POV-Ray : Newsgroups : povray.advanced-users : L*C*h(uv) color solid : Re: L*C*h(uv) color solid Server Time
17 May 2024 02:23:51 EDT (-0400)
  Re: L*C*h(uv) color solid  
From: scott
Date: 30 Nov 2016 03:15:51
Message: <583e8ab7@news.povray.org>
> sRGB does /not/ explicitly specify what full red, green and blue are.
>
> What sRGB does define is the _xy coordinates_ - i.e. the absolute hue
> and saturation - of red, green and blue (aka the "primaries"). This can
> be visualized as defining the direction (but not the "length") of the
> red, green and blue axes in XYZ space.
>
> sRGB also /does/ explicitly define the _xy coordinates_ of the so-called
> "illuminant whitepoint" - i.e. which defines what colours are nominally
> "neutral", i.e. entirely desaturated - and also defines that such
> neutral colours are to be represented by the red, green and blue
> channels all set to the same value (which is typical for RGB colour
> models).
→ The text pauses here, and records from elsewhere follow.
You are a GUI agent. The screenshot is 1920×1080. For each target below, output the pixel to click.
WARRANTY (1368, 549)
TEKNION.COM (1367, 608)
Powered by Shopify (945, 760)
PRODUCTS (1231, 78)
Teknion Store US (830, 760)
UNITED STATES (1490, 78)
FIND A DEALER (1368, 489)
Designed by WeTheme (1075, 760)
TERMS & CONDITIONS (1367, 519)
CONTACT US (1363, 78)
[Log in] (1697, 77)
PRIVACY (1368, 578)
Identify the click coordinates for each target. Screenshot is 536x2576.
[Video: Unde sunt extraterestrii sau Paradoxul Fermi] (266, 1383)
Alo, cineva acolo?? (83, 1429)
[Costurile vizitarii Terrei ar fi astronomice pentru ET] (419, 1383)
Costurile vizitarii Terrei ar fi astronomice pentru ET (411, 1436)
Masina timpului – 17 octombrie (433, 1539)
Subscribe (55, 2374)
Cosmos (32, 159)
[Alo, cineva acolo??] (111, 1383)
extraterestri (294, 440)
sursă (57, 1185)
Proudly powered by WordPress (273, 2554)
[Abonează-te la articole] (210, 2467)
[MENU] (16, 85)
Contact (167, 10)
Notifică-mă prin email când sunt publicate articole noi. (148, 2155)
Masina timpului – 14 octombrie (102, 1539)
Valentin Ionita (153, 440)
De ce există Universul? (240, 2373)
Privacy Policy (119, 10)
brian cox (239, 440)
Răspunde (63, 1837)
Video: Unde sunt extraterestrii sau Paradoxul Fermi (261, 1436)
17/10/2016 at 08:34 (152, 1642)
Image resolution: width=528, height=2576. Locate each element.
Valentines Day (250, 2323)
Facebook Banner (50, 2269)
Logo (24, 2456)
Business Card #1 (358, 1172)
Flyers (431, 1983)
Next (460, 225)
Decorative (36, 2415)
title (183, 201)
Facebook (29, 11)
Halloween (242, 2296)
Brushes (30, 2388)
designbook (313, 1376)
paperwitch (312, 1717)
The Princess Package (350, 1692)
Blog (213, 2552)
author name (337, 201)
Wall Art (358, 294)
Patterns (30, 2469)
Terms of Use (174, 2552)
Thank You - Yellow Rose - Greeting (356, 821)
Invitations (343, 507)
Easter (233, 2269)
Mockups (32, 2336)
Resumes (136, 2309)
This can be visualized as defining the direction (but again not
> the "length") of the RGB "cube"'s diagonal in XYZ space.
>
> sRGB also /does/ explicitly define the _Y coordinate_ - i.e. the
> luminance - of the brightest representable colour: 80 cd/m^2; however,
> not everyone adheres to this.

The exact definition may not be as I simplified to, but the point is the 
same. The "output" of the spec is that XYZ for each of R,G,B are numbers 
that are always the same, there is no dependence on some externally 
provided white point information.

The only additional piece of information you may want to know is if it 
has been scaled above the 80 cd/m^2 standard. eg with an "sRGB" computer 
monitor these are typically nearer 300 cd/m^2, but knowing that you can 
calculate the true colours, there is no need for any additional white point.